Like its predecessors, the 1000th educational robot will be integrated into a Festo Didactic training rig designed to emulate the real automated production cells encountered in industry. Unlike its predecessors, however, it will be a new model of robot, the RV-2JA, that has been developed by Mitsubishi to take over from the previous RV-M1 model.
Students are being taught about robotics more than ever because of their increasing take up. This is being fuelled in part because robots costs only about EUR1.64/hour (about £1.20/hour) to run in industry, and their performance is always 100 per cent consistent. A particular trend noticed by Mitsubishi is that companies that transferred their manufacturing to low-wage economies a few years ago are now bringing it home again, saying that robots take out the labour costs and local manufacturing is obviously easier to manage.
The RV-2JA is a 5-DOF (degrees of freedom) articulated-arm robot designed for a wide variety of industrial automation tasks, including fabricating, assembling, packaging, palletising, parts handing and loading/unloading. This adaptability - along with an excellent combination of power, precision, speed, compactness and reach, and a new small control unit - makes it useful for education as well as industry.
Festo was delighted when told that the RV-2JA was under development, saying that part of the design philosophy for its training rigs was to make them as near identical to industrial systems as possible, and a new robot would automatically upgrade and update the rig, keeping it in line with German industry.
The RV-2JA combines a compact size with a reach of over 400mm, making it flexible for training use. In industry it is often installed right next to or even within the cell it is serving. In both situations the manoeuvrability makes small parts handling easy, while a pre-installed airline aids fitting of a pneumatic gripper. Other applications include sample testing in laboratories and medical facilities, inspection and quality control procedures.
A sister robot, the RV-1A, offers a sixth axis of movement for even greater flexibility and is sometimes used in advanced Festo training rigs, as supplied to university and company training schools.

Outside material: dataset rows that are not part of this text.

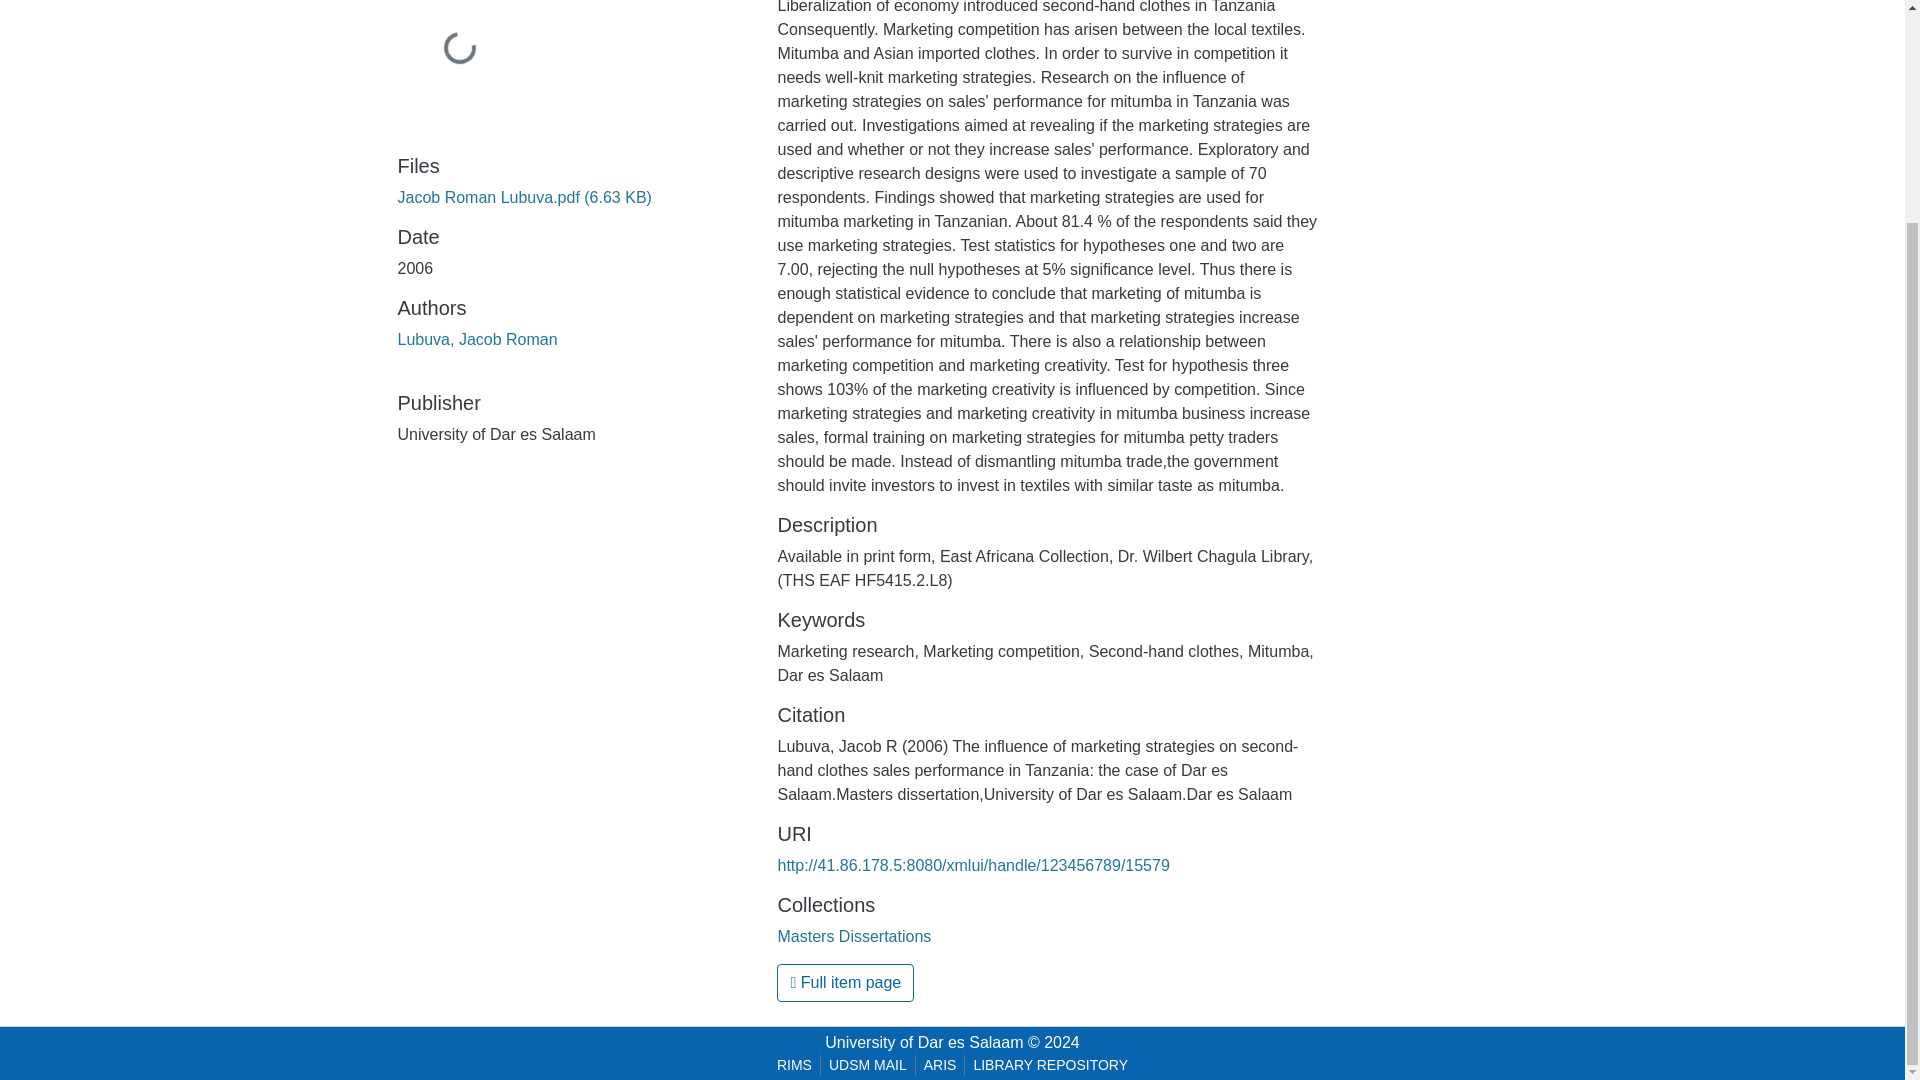  Describe the element at coordinates (854, 936) in the screenshot. I see `Masters Dissertations` at that location.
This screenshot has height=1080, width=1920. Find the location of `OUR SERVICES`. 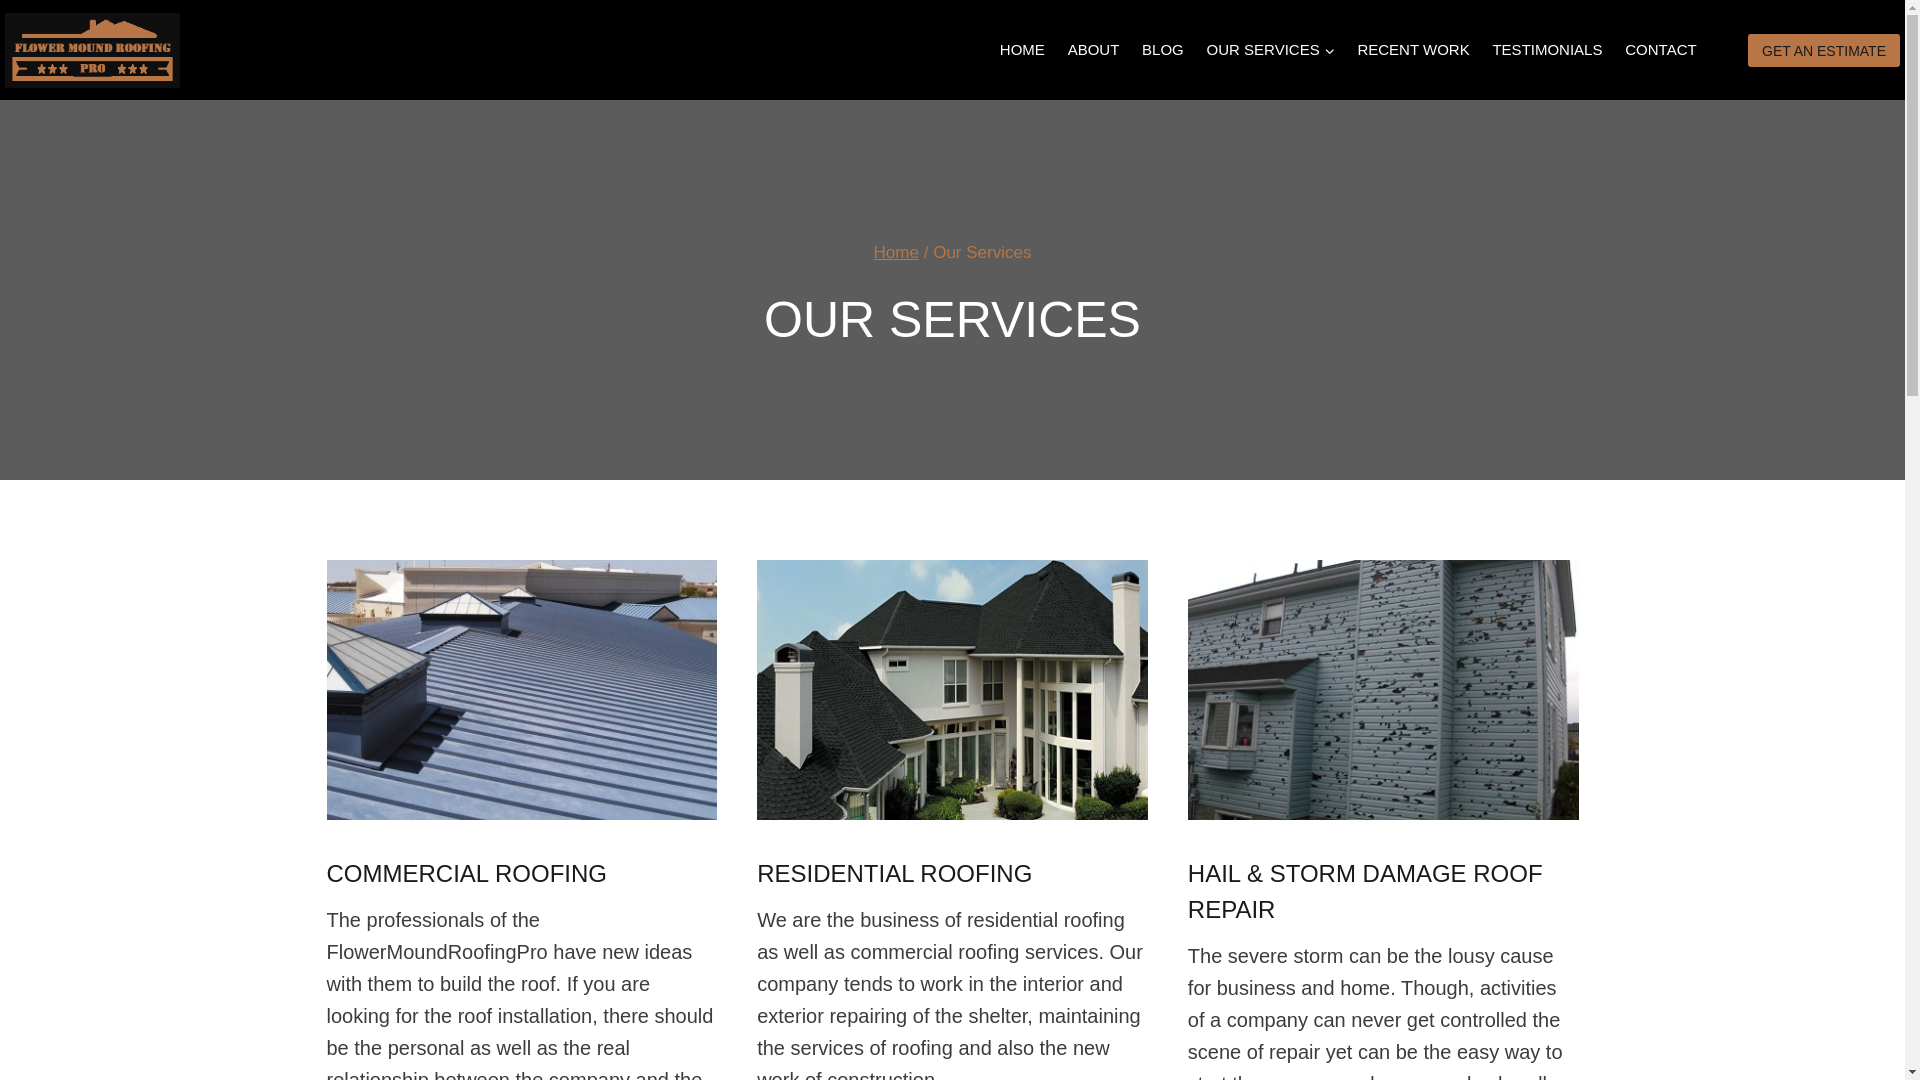

OUR SERVICES is located at coordinates (1270, 50).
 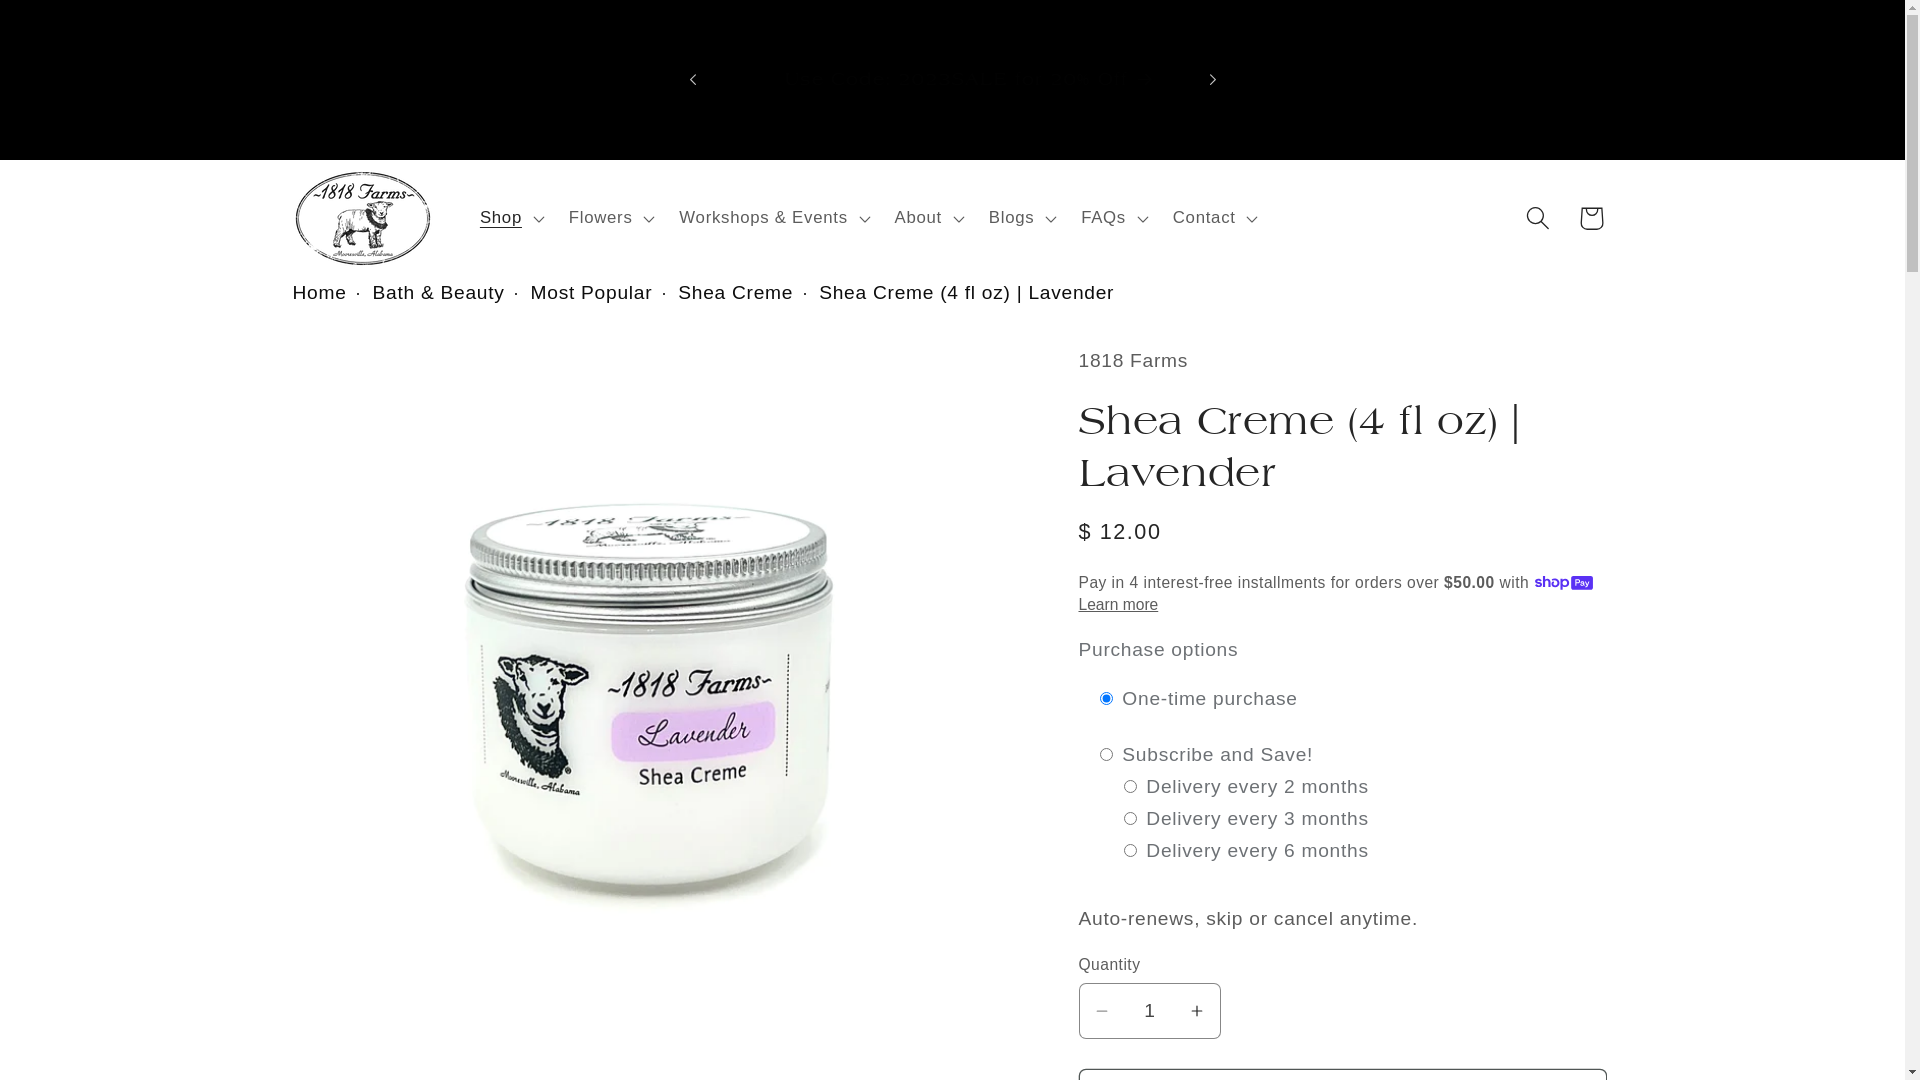 I want to click on Home, so click(x=329, y=292).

Mitsubishi's 20 per cent growth rate suggests that it is gaining market share, because The International Federation of Robotics and the United Nations Economic Commission for Europe have calculated that robot sales rose 17 per cent last year, with further robust growth expected over the next three years.
Currently Japanese industry uses nearly 1,000,000 robots, about half of the world's robot population, but other countries are catching up fast. The Asian tiger economies - South Korea, China and Taiwan – are now investing in robots to stabilise their manufacturing output, while Europe and North America are turning to robots particularly for chemicals, machinery and food manufacturing.